---------- Dataset rows
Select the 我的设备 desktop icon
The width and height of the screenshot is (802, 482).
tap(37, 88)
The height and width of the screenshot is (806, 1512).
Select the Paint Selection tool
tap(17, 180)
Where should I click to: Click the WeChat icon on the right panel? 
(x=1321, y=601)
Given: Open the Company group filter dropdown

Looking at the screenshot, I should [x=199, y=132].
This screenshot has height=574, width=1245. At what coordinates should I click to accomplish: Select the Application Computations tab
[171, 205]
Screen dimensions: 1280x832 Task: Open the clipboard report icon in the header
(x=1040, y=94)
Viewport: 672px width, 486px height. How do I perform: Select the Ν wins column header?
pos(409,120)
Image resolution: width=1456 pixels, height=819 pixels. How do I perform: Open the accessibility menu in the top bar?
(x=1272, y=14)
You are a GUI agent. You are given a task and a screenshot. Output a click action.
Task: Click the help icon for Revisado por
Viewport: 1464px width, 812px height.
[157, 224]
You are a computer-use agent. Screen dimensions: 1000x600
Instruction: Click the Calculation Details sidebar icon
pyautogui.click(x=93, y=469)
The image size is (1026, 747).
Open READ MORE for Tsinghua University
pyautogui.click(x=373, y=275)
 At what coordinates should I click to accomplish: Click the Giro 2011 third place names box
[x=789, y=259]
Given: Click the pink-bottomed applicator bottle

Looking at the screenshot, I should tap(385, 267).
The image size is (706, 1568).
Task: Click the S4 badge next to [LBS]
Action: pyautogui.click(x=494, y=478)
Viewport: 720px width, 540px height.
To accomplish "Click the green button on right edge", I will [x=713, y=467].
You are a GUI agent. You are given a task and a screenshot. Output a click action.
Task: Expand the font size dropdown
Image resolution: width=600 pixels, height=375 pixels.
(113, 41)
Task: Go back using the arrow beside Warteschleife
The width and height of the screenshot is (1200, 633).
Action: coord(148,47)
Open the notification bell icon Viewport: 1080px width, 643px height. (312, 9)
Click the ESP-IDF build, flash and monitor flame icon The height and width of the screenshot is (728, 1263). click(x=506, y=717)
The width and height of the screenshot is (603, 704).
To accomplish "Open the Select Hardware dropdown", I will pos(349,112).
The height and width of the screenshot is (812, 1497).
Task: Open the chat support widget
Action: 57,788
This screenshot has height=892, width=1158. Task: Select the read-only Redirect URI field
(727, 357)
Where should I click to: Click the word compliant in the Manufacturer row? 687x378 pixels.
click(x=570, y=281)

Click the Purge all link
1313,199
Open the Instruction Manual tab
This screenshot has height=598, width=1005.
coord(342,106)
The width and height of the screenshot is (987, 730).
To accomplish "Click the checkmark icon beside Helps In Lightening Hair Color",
--------------------
Problem to work on:
Write out the data between the line holding "The image size is (1026, 747)." and the line holding "coord(342,106)", inclusive, with nothing changed.

Written answer:
The image size is (1026, 747).
Open READ MORE for Tsinghua University
pyautogui.click(x=373, y=275)
 At what coordinates should I click to accomplish: Click the Giro 2011 third place names box
[x=789, y=259]
Given: Click the pink-bottomed applicator bottle

Looking at the screenshot, I should tap(385, 267).
The image size is (706, 1568).
Task: Click the S4 badge next to [LBS]
Action: pyautogui.click(x=494, y=478)
Viewport: 720px width, 540px height.
To accomplish "Click the green button on right edge", I will [x=713, y=467].
You are a GUI agent. You are given a task and a screenshot. Output a click action.
Task: Expand the font size dropdown
Image resolution: width=600 pixels, height=375 pixels.
(113, 41)
Task: Go back using the arrow beside Warteschleife
The width and height of the screenshot is (1200, 633).
Action: coord(148,47)
Open the notification bell icon Viewport: 1080px width, 643px height. (312, 9)
Click the ESP-IDF build, flash and monitor flame icon The height and width of the screenshot is (728, 1263). click(x=506, y=717)
The width and height of the screenshot is (603, 704).
To accomplish "Open the Select Hardware dropdown", I will pos(349,112).
The height and width of the screenshot is (812, 1497).
Task: Open the chat support widget
Action: 57,788
This screenshot has height=892, width=1158. Task: Select the read-only Redirect URI field
(727, 357)
Where should I click to: Click the word compliant in the Manufacturer row? 687x378 pixels.
click(x=570, y=281)

Click the Purge all link
1313,199
Open the Instruction Manual tab
This screenshot has height=598, width=1005.
coord(342,106)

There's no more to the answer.